Après cette première expérience, Max et Umru développent leur équipe, qu’ils nomment Open Pit, et décident d’organiser de « véritables » évènements, des festivals invitant certains des plus grands noms de la scène électronique, comme Ryan Hemsworth, Baauer, A.G. Cook, et bien d’autres. Open Pit va alors continuer à réaliser de nombreux évènements en ligne, Coalchella (Parodie de Coachella), Fire Fest 2019 (Parodie du festival raté Fyre Festival, qui a fait l’objet d’un documentaire Netflix en 2019), MineGala (Une parodie du Met Gala américain), NetherMeant, Square Garden (Parodie du Madison Square Garden), et A3THER.

2 (!) ans plus tard seulement le line-up de Lavapalooza

Le 11 avril 2020, Open Pit a tout d’abord organisé NetherMeant, un festival d’un jour avec pas moins de 17 représentations en live. Les fonds levés par le festival ont été versés à la recherche contre le COVID. L’évènement principal qu’Open Pit a réalisé en 2020 est le festival Lavapalooza.
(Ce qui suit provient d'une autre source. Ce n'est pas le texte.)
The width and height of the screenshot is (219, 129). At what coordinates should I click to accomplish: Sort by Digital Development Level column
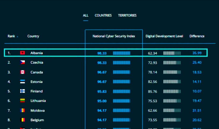point(164,36)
Il se déroulait du 14 au 15 août et réunissait plus de 80 artistes pour autant de représentations live. Les évènements sont des réels succès et offrent à ceux qui souhaitent revivre la sensation d’une sortie en rave party quelque chose de similaire.

Une alternative viable, post-COVID ?

S’il est indéniable que le succès est au rendez-vous, on peut se poser la question de l’après COVID. Est-ce qu’après la pandémie, ce genre de festival pourra continuer à exister ?
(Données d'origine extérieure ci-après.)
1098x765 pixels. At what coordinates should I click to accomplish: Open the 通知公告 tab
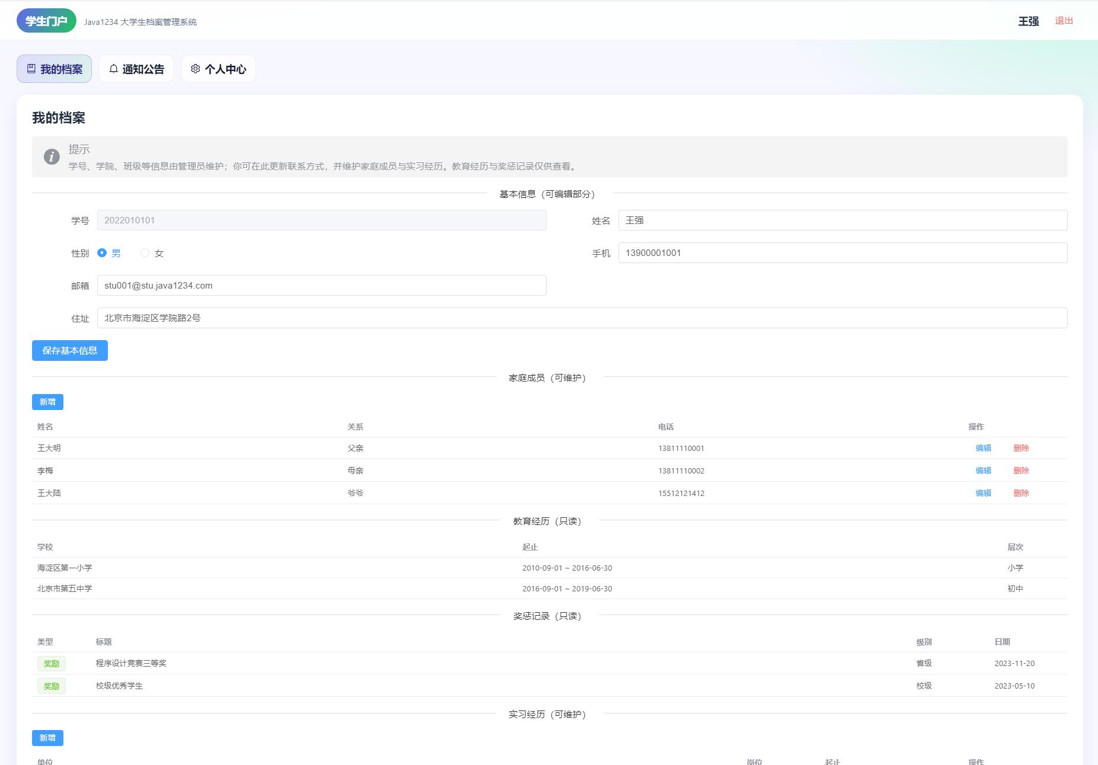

Reprenons l’exemple d’Open Pit. L’organisation, si elle reste coûteuse pour proposer un évènement de l’ampleur de Lavapalooza, s’en trouve toutefois simplifiée : on « crée » un festival, à savoir le lieu physique dans lequel on se rend , que ce soit dans Minecraft ou toute autre plateforme, et donc pas besoin de louer une salle ou un lieu. Le booking des artistes est également plus simple : pas besoin de payer les frais d’hôtel ou encore d’avions du DJ qu’on veut voir jouer à notre festival. En effet, celui-ci n’a qu’à se connecter au jeu et proposer sa performance, qu’il peut réaliser en étant dans sa chambre ou dans son lit s’il le souhaite. L’expérience proposée aux spectateurs reste cependant le point faible du festival électro organisé sur Minecraft : il ne remplacera jamais les sensations éprouvées lorsqu’on est dans une foule à festival. Mais le prix d’entrée vient sauver la mise : souvent gratuits, encourageant les dons mais en ne les obligeant pas, les festivals d’Open Pit intéressent donc énormément et permettent de voir en live certains de nos artistes préférés sans dépenser un sou (excepté pour le jeu, évidemment, mais qui est un achat unique).
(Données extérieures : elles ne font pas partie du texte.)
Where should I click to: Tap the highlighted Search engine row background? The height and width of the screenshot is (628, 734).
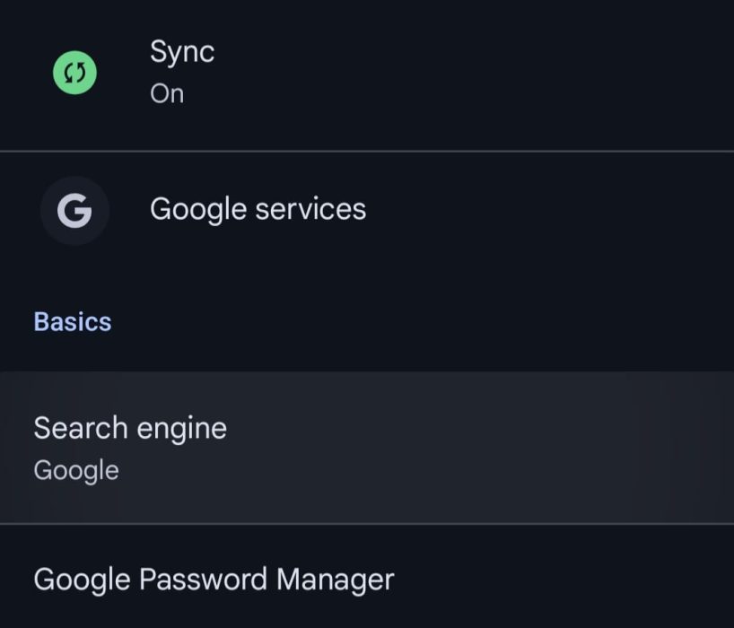494,449
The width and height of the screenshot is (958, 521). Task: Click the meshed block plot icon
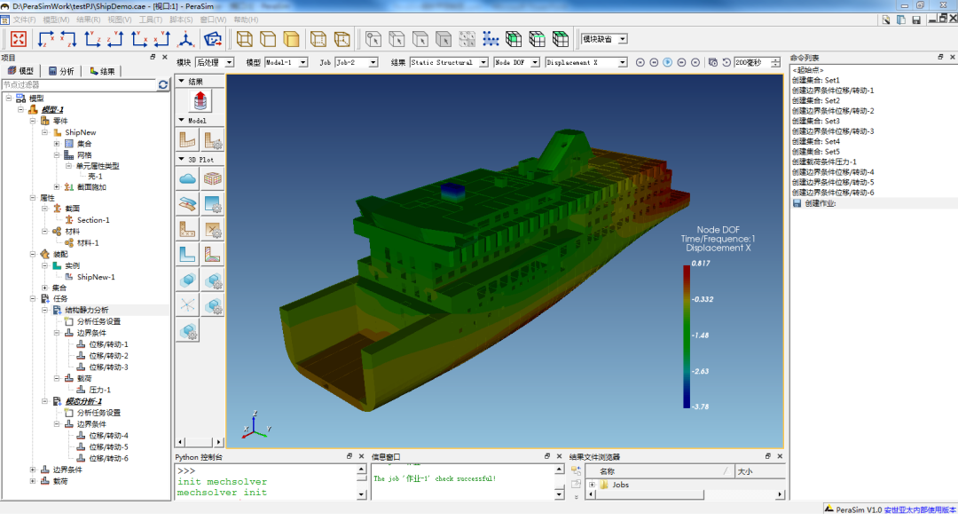tap(213, 178)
Il ne faut toutefois pas oublier qu’après la pandémie, la majorité des personnes auront envie de se voir, de se réunir, de pouvoir se toucher, etc. Les évènements digitaux seront donc sûrement moins convoités pendant un certain temps : rapidement, on voudra retrouver les sensations d’un concert live, les sensations uniques de participer à un festival durant plusieurs jours en camping comme par exemple à Dour, les sensations liées aux vibrations de la musique, des basses, etc. C’est une expérience véritablement unique qui ne peut pas (encore ?) être remplacée virtuellement. Les fans de musique voudront retrouver cette expérience et il est donc possible qu’organiser un évènement digital post-COVID soit plus difficile.

Mais pas pour autant inutile ou impossible : la situation nous a montré que ce genre de festival peut être une alternative, et si la crise continue, ce type d’événement pourra s’inscrire dans la longueur et permettra aux artistes, aux organisateurs et aux spectateurs de vivre et de profiter de la culture.